Only two months removed from the attacks on 9/11, U.S. Special Operations personnel found themselves in the mountains of Northern Afghanistan, converting caves into makeshift barracks and command centers. After a week of heavy bombing, U.S. commanders determined they weren’t much closer to achieving their objective of toppling Mazer-e-Sharif, a strategic Taliban stronghold. So, they inserted Tactical Air Controllers into the Afghan mountains, with the expectation they would offer precise targeting for land and air forces.
What those combat controllers encountered, however, was the madness of war.
“The whole situation is like the Flintstones meet the Jetsons,” said a U.S. Special Forces officer, at the time. The challenge of bridging the gaps in technology, culture, and communication platforms between U.S. and ally forces, he said, seemed insurmountable.
Sleeping amid the rocks, combat controllers worked to coordinate movements across an array of voices —unit commanders, tactical aircraft overhead, and U.S. and friendly Afghan troops advancing on the ground—some of whom were mounted on horseback.
“It was the first American cavalry charge of the 21st Century,” Secretary of Defense Donald Rumsfeld reported to Congress.
The Bedrock of Effective Communication
Ultimately, Mazer-e-Sharif fell, resulting in the first major victory by U.S. and ally forces in the Afghanistan war. Ingenuity and effective communication on the part of combat controllers proved pivotal in the U.S. victory, but it also highlighted the maddening layers of information these operators face amid operations.
“Effective, timely communication is fundamental to battlefield success, especially in a special operations environment,” said Clay Richardson, Business Development Manager - SOCOM/DOD for OTTO Engineering, a leading manufacturer of tactical audio technology. “In the course of a day’s work, combat controllers might call in an airstrike, set up a landing zone, and coordinate a humanitarian drop. The communication required to execute all that—in hostile territory, mind you—it can overwhelm even the most capable operator.”

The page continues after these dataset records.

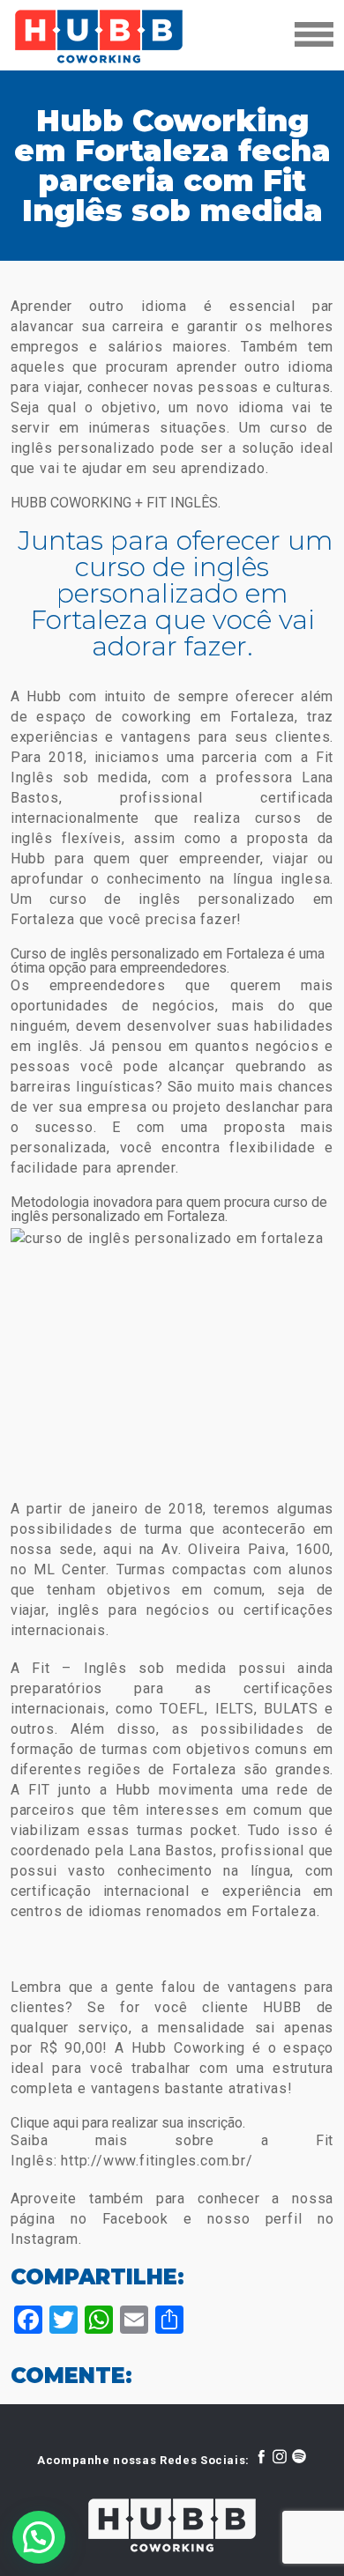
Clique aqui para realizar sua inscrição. (128, 2122)
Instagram (45, 2239)
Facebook (143, 2218)
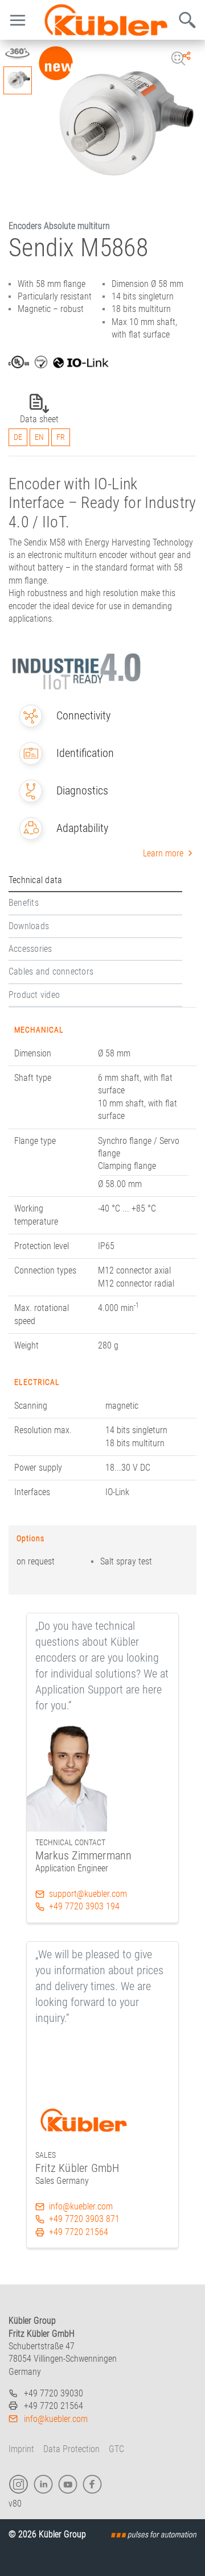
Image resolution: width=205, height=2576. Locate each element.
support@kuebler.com (88, 1893)
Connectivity (83, 715)
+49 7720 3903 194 (84, 1906)
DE (18, 437)
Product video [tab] (34, 994)
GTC (116, 2449)
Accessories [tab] (30, 948)
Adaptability (82, 828)
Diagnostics (82, 790)
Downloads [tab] (29, 926)
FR (60, 437)
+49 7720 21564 (78, 2232)
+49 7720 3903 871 (84, 2218)
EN (39, 437)
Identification (85, 753)
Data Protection (71, 2449)
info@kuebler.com (81, 2206)
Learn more (163, 853)
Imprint (21, 2449)
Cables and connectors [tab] (51, 971)
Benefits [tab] (24, 902)
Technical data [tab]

TACP and JTAC operators, for instance, often operate in isolation as they communicate simultaneously with several U.S. and international military components. Their ability to distinguish between a cascading series of voices—what audiologists call stream segregation—is critical to mission success. Amid the duress of combat, lives hang in the balance.
“When you’re in the field, there’s this spider web of information in your headset,” said Richardson. “Your ability to untangle those voices and act quickly on that information can be the difference between mission success and the loss of life.”
The Spatial Audio Difference
Spatial audio has emerged as the technology that makes stream segregation a reality. By empowering tactical operators to navigate competing voices in a combat environment, OTTO Engineering stands at the forefront of the tactical spatial audio landscape.
“Spatial audio plays on a natural ability we all exercise in our daily lives,” said Dan Stanek, Vice President & General Manager of the Communications business unit for OTTO. “Even though we’re bombarded with stimuli, we filter through voices and noises, instinctively locking in on what’s important. Well, spatial audio zeroes in on that ability and translates it to the battlefield.”
By assigning incoming voices a specific, physical space in an operator’s headset, OTTO’s Enhanced Spatial Positioning Push-to-Talk, or E.S.P. PTT, enables operators to sift through overlapping communications. Aircraft pilots, ground forces, foreign allies—each voice inhabits a designated space, providing a 3-D audio experience. A cognitive muscle memory develops, the user reflexively recognizing the source and importance of information based on its headset location.
“Spatial audio, and the E.S.P. PTT specifically, eliminates stacked audio,” said Stanek. “Instead of layering all these voices on top of each other in both ears at the same time, your headset is home to four distinctive communication channels. I can’t overstate its impact on quick, effective decision-making for a combat controller.”
Designed with the individual operator in mind, OTTO’s E.S.P. PTT is compatible with major communication platforms common in most aircraft and ground vehicle systems. With a capacity for software and firmware upgrades, it can also evolve alongside an operator’s tactical communication needs.
“With OTTO's mission of continuous innovation, we’re tireless in ensuring we field tools as dynamic as the missions that require them,” said Stanek. “As the military embraces spatial audio, it’s going change the battlefield. More importantly, it’s going to save lives.”